Se llamó así, originalmente, al proceso de eliminación del analfabetismo y de promoción de la enseñanza de la cultura moderna que se impulsó en la Unión Soviética en los años 1920 a 1930, en función del viejo concepto leninista de que es necesario cambiar la percepción de los hombres y de los pueblos sobre las situaciones injustas en la organización social a fin de generar en su ánimo las condiciones subjetivas de la revolución.
Este concepto fue recogido después por el teórico marxista italiano Antonio Gramsci (1891-1937).
Más tarde, Mao Tse-tung en China denominó “revolución cultural” al movimiento que impulsó de 1966 a 1976 para eliminar todos los residuos de la “cultura burguesa” que en su concepto quedaban aún en China y posibilitar de este modo el pleno desarrollo marxista. El nombre oficial del movimiento fue “gran revolución cultural proletaria”, según la resolución tomada por la dirigencia china en la XI sesión plenaria del VIII Comité Central del Partido Comunista.

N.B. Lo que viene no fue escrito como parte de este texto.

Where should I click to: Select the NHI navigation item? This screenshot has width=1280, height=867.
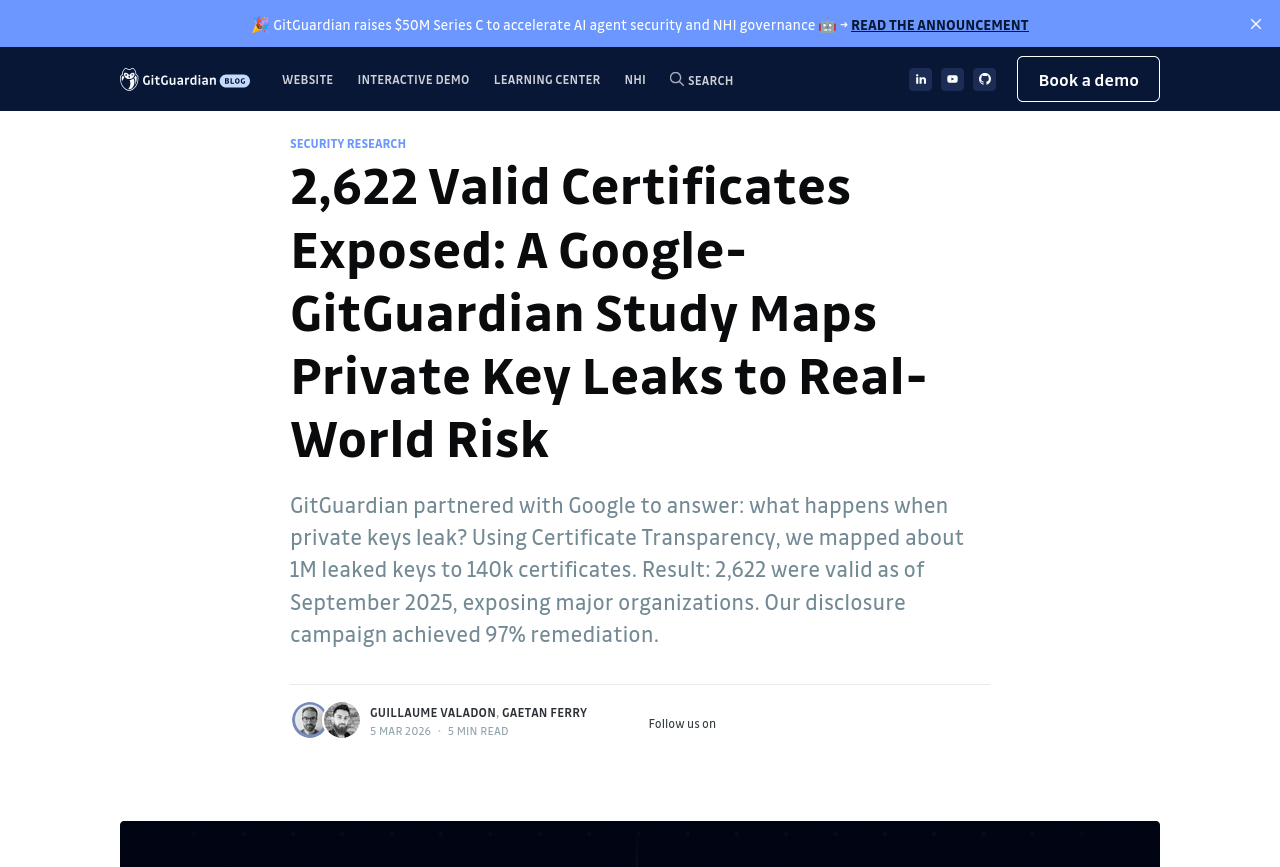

Su propósito fue borrar los últimos vestigios de la cultura capitalista supuestamente enquistados tanto en los mandos del Estado como en las jerarquías del partido. Para ello emprendió en una verdadera <caza de brujas contra todo lo que olía a “capitalismo” y a “derechismo”. Muchos funcionarios del gobierno en el ámbito central y periférico fueron destituidos o despojados de su autoridad. Se persiguió a las “autoridades académicas reaccionarias” y los cuadros del partido fueron reorganizados sin contemplación porque ellos, en concepto de los fanáticos impulsores de la “revolución cultural”, habían sido penetrados por los agentes del capitalismo hasta el extremo de que el Comité Central del Partido Comunista se había convertido en un “cuartel general burgués”, según decían.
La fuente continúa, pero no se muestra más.